- _Direction_
Copy the items below, starting at the first one and ending at the line that contains "pyautogui.click(x=1846, y=962)". Swap "hamburger" for "three-line" and leave everything else unchanged.

━━━━━ Data provided ━━━━━

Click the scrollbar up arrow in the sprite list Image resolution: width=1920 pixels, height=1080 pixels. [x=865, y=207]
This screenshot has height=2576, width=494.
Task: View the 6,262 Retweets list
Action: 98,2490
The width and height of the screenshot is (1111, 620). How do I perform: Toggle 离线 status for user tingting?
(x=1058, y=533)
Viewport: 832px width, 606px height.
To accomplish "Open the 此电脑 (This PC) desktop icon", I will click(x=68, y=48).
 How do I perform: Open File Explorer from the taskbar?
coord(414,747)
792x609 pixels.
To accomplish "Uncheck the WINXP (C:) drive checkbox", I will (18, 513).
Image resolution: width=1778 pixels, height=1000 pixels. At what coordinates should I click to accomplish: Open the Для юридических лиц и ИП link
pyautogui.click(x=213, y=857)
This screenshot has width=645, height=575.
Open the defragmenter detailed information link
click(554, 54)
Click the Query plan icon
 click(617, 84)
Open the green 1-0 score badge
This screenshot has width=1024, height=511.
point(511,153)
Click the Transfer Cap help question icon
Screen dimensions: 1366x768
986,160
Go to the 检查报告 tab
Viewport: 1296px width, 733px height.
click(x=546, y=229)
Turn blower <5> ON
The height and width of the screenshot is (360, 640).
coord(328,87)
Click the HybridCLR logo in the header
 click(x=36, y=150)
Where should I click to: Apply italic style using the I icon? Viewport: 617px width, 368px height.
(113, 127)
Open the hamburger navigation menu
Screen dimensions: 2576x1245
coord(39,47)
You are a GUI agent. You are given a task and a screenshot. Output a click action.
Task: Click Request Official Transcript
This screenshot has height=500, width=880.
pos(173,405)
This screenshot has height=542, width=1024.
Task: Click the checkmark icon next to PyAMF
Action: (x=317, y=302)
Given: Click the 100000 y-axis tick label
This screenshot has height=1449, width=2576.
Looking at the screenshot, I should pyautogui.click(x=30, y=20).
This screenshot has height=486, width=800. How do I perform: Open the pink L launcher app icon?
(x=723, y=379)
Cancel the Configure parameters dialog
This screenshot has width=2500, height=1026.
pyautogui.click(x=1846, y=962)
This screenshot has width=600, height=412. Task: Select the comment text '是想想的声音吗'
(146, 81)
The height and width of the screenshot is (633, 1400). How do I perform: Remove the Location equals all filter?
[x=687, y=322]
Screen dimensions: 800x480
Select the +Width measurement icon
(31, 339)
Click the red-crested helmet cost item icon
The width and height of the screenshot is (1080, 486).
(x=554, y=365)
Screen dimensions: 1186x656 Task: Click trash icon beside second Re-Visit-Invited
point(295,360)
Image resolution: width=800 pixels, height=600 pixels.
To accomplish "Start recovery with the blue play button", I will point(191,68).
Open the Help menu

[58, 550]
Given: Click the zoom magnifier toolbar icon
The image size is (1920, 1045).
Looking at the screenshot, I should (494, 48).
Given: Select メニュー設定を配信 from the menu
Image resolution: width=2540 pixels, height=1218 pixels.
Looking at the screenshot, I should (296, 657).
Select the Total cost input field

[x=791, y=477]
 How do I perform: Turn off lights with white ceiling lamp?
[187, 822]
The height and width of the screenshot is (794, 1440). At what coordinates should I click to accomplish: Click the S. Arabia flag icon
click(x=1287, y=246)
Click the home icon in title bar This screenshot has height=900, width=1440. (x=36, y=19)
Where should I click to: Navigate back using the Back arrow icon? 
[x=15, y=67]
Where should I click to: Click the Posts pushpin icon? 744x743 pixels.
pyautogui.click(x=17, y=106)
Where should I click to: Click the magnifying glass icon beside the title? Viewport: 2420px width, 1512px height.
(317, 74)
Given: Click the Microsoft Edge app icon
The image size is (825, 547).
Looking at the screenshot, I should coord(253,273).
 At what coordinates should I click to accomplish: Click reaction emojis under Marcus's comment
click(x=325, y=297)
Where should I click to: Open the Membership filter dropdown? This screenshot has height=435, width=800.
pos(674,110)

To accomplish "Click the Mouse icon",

━━━━━

- _Task solution_
Click the scrollbar up arrow in the sprite list Image resolution: width=1920 pixels, height=1080 pixels. [x=865, y=207]
This screenshot has height=2576, width=494.
Task: View the 6,262 Retweets list
Action: 98,2490
The width and height of the screenshot is (1111, 620). How do I perform: Toggle 离线 status for user tingting?
(x=1058, y=533)
Viewport: 832px width, 606px height.
To accomplish "Open the 此电脑 (This PC) desktop icon", I will click(x=68, y=48).
 How do I perform: Open File Explorer from the taskbar?
coord(414,747)
792x609 pixels.
To accomplish "Uncheck the WINXP (C:) drive checkbox", I will (18, 513).
Image resolution: width=1778 pixels, height=1000 pixels. At what coordinates should I click to accomplish: Open the Для юридических лиц и ИП link
pyautogui.click(x=213, y=857)
This screenshot has width=645, height=575.
Open the defragmenter detailed information link
click(554, 54)
Click the Query plan icon
 click(617, 84)
Open the green 1-0 score badge
This screenshot has width=1024, height=511.
point(511,153)
Click the Transfer Cap help question icon
Screen dimensions: 1366x768
986,160
Go to the 检查报告 tab
Viewport: 1296px width, 733px height.
click(x=546, y=229)
Turn blower <5> ON
The height and width of the screenshot is (360, 640).
coord(328,87)
Click the HybridCLR logo in the header
 click(x=36, y=150)
Where should I click to: Apply italic style using the I icon? Viewport: 617px width, 368px height.
(113, 127)
Open the three-line navigation menu
Screen dimensions: 2576x1245
coord(39,47)
You are a GUI agent. You are given a task and a screenshot. Output a click action.
Task: Click Request Official Transcript
This screenshot has height=500, width=880.
pos(173,405)
This screenshot has height=542, width=1024.
Task: Click the checkmark icon next to PyAMF
Action: (x=317, y=302)
Given: Click the 100000 y-axis tick label
This screenshot has height=1449, width=2576.
Looking at the screenshot, I should pyautogui.click(x=30, y=20).
This screenshot has height=486, width=800. How do I perform: Open the pink L launcher app icon?
(x=723, y=379)
Cancel the Configure parameters dialog
This screenshot has width=2500, height=1026.
pyautogui.click(x=1846, y=962)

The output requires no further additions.